Applications call one stable endpoint. FerroGate maps logical models to OpenAI, Anthropic, Gemini, Grok, Azure, or any OpenAI-compatible backend.
- Logical model names stay stable while provider contracts change.
- Fallback can be priority-based or weighted across providers.
- Streaming and non-streaming chat completions share one gateway path.
Virtual keys become the enforcement layer.
FerroGate turns client keys into scoped identities. Tenants, models, providers, rate limits, and monthly token budgets are checked before provider dispatch.
- Scopes separate model listing, chat completions, and admin access.
- Allow and deny rules constrain models and providers per key.
- Token reservations prevent budget overspend during requests.

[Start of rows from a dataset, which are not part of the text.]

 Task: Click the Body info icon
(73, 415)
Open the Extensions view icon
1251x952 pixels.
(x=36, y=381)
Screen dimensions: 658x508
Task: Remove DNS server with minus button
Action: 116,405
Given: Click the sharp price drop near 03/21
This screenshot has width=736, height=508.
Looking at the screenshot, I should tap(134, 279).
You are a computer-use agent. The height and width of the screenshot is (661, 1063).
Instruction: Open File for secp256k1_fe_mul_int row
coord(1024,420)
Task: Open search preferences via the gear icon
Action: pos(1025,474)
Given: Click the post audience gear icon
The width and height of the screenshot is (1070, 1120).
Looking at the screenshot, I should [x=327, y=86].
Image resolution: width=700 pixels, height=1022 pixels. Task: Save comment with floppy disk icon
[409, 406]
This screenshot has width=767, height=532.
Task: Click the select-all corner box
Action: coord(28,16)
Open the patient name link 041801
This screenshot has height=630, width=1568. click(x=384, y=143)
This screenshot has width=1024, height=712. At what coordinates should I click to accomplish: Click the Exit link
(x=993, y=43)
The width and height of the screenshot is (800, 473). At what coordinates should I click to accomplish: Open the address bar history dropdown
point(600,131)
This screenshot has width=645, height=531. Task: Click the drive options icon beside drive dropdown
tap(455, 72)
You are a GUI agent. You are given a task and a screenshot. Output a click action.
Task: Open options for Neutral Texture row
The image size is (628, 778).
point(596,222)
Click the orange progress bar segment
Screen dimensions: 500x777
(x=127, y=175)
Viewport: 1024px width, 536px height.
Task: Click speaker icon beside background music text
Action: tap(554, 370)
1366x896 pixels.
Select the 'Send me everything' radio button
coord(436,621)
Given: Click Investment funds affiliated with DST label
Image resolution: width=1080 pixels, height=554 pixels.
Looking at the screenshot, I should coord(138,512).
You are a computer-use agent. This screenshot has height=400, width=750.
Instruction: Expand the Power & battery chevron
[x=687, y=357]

Every request leaves an operator trail.
Request logs, usage aggregates, billing events, Prometheus metrics, and OTLP exports let teams operate AI traffic like infrastructure, not application glue.
- Request IDs and trace IDs cross gateway and provider boundaries.
- Usage settlement uses provider-reported tokens or gateway estimates.
- Admin endpoints expose status, models, providers, logs, and metrics.
Run the gateway inside your boundary.
Start locally with a Caddyfile-style config, validate every candidate, then deploy with hashed keys, TLS, metrics, and reload discipline.